The simple_s3_router requires a bucket name and an optional prefix that objects should be added under. If no s3_router is provided the storage becomes read-only and attempts to write to it will produce a NotImplementedError.

S3 Router

An S3Router is a function that returns an S3Pointer dict given:

The simple_s3_router creates paths of the form:

{prefix}/{content_hash}{ext}

Where:

  • prefix is the optionally provided path prefix
  • content_hash comes from the Digest passed to the router function
  • ext is the file extension inferred from the content_type within the Digest

In the case the temp flag is true simple_s3_router creates a path of the form:

{uuid}{ext}

Where uuid is a uuid4.

S3 Streamed Uploads

When data is being streamed to an S3Storage a multipart upload is initiated.
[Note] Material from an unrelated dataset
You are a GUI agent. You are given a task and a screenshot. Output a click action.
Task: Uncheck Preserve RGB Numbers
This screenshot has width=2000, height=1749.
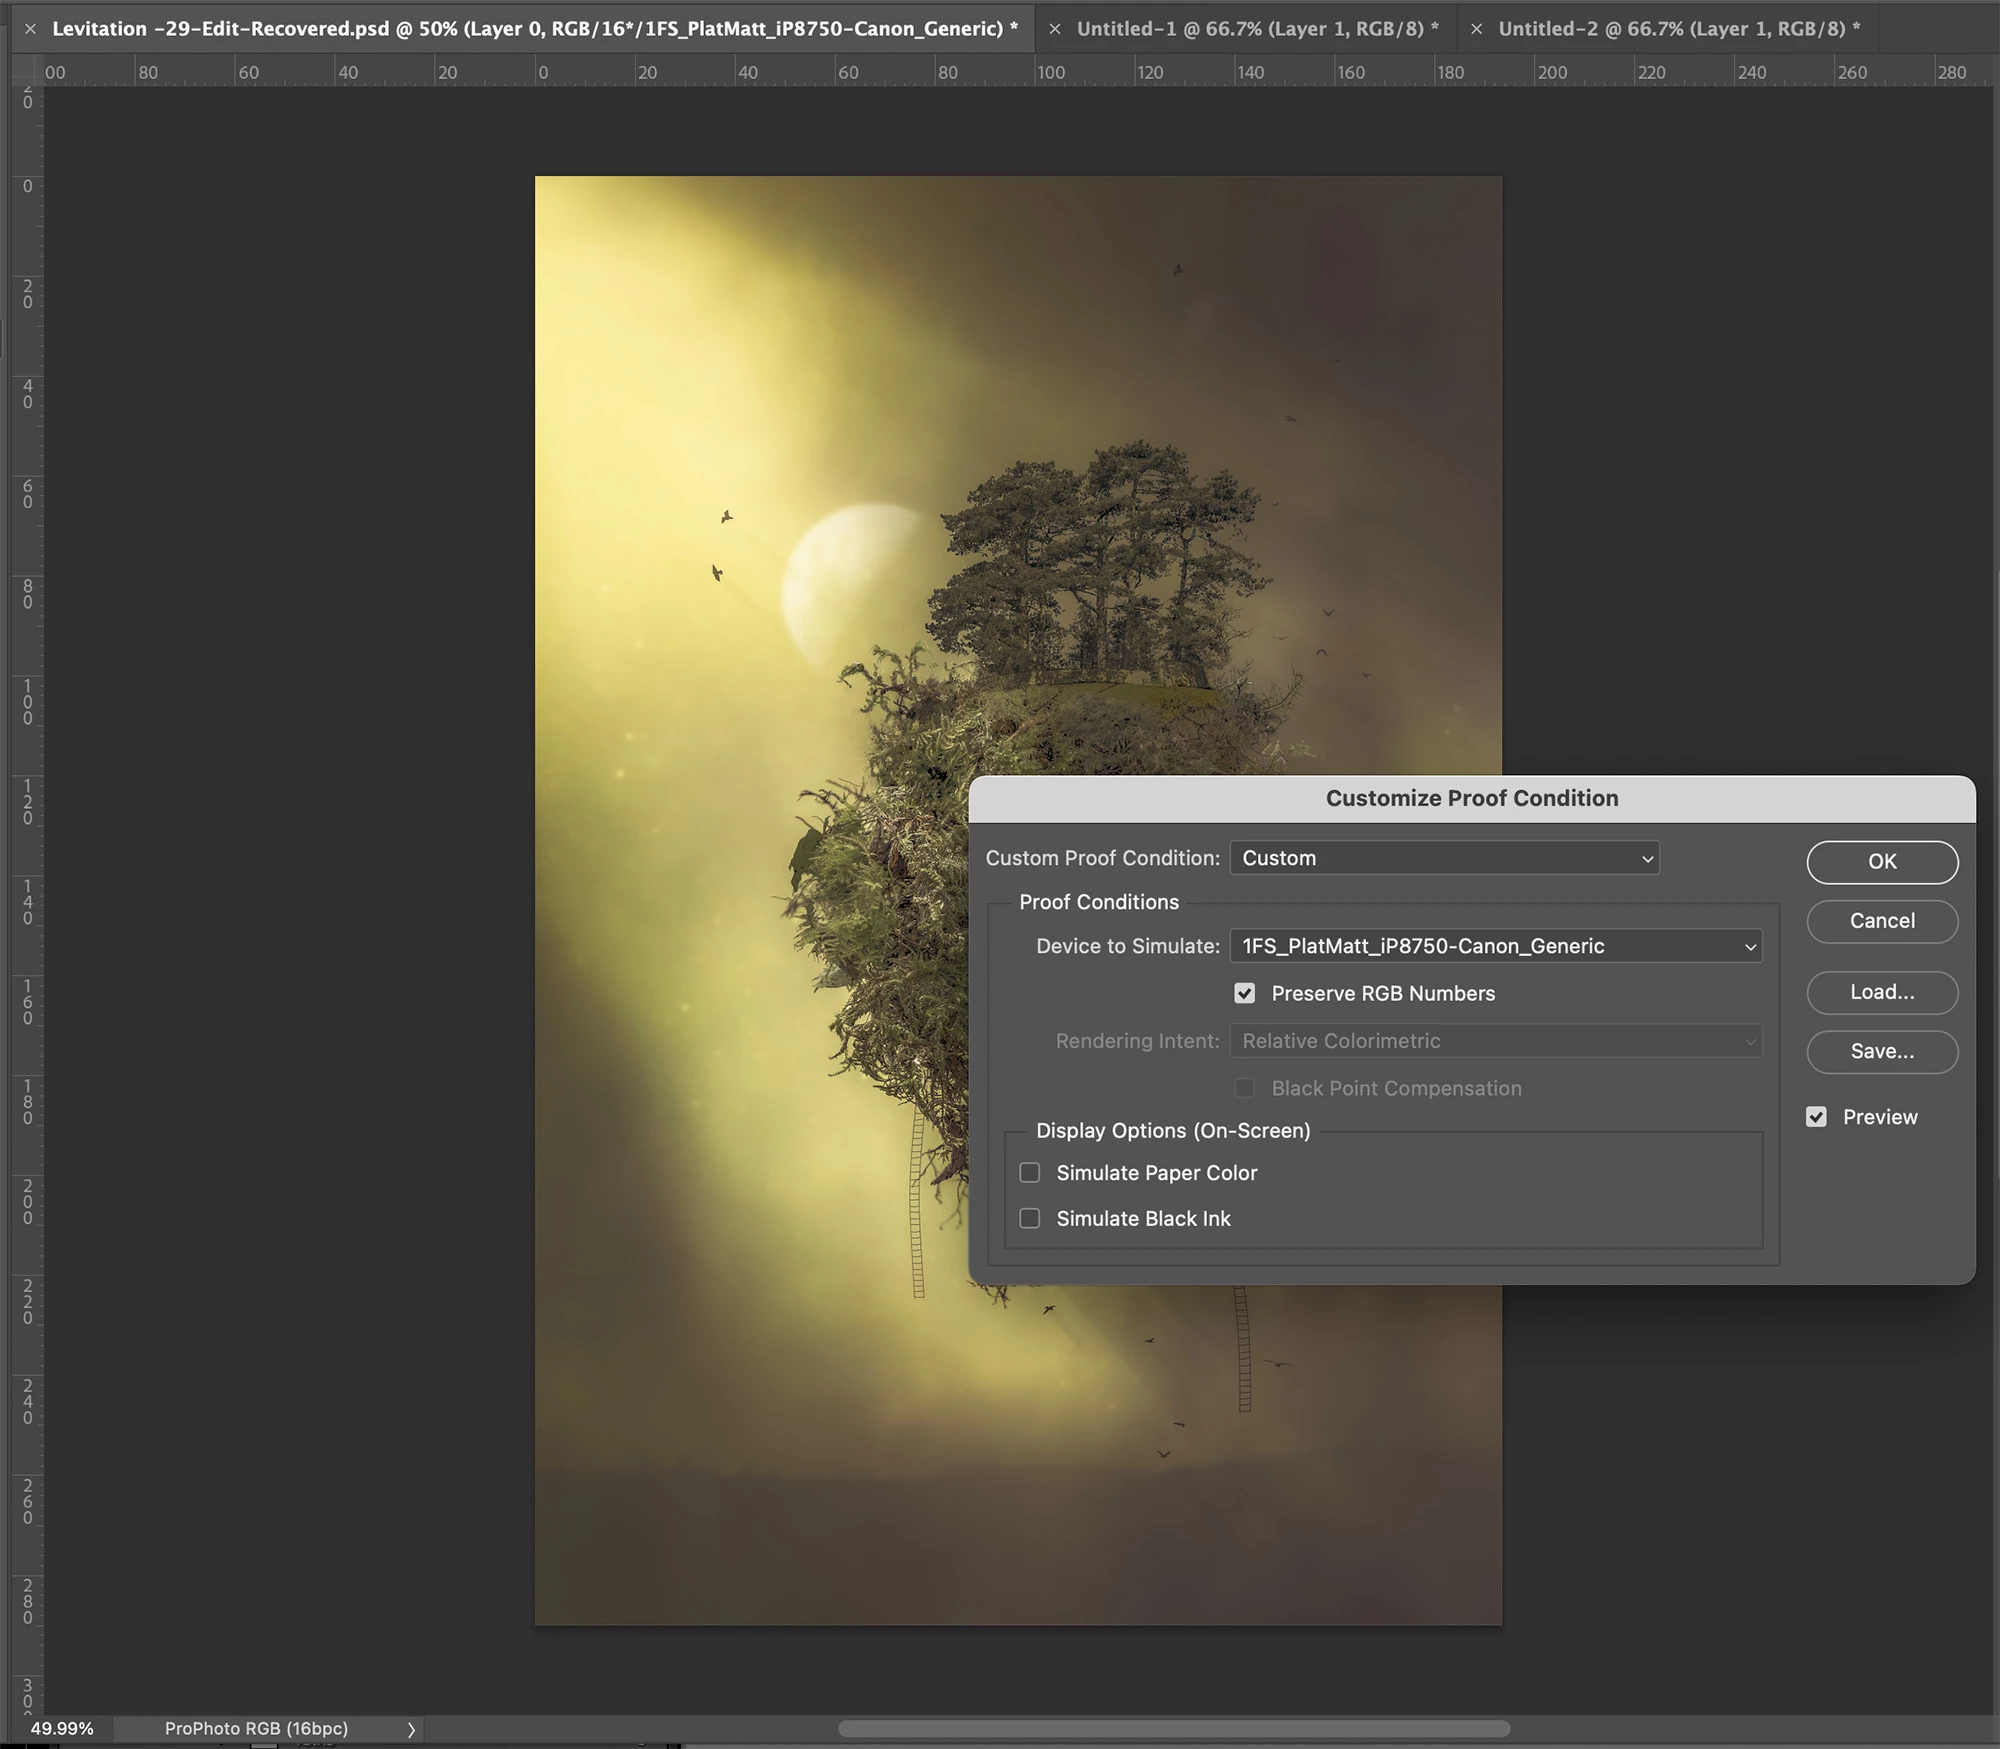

This allows large files to be uploaded in chunks. Since the hash of the content is not known upfront, a temporary location is requested from the storage's router by passing it temp=True. When the upload is complete a final location is requested from the router without the temp flag. The data is then copied from the temporary location to the final location.

S3 Storage Details

The S3Storage class provides a native async interface. However, since boto3 is synchronous, each call to boto3 methods are run in threads using anyio.to_thread.run_sync. To limit the number of threads spawned use the max_readers and max_writers parameters when constructing the S3Storage instance.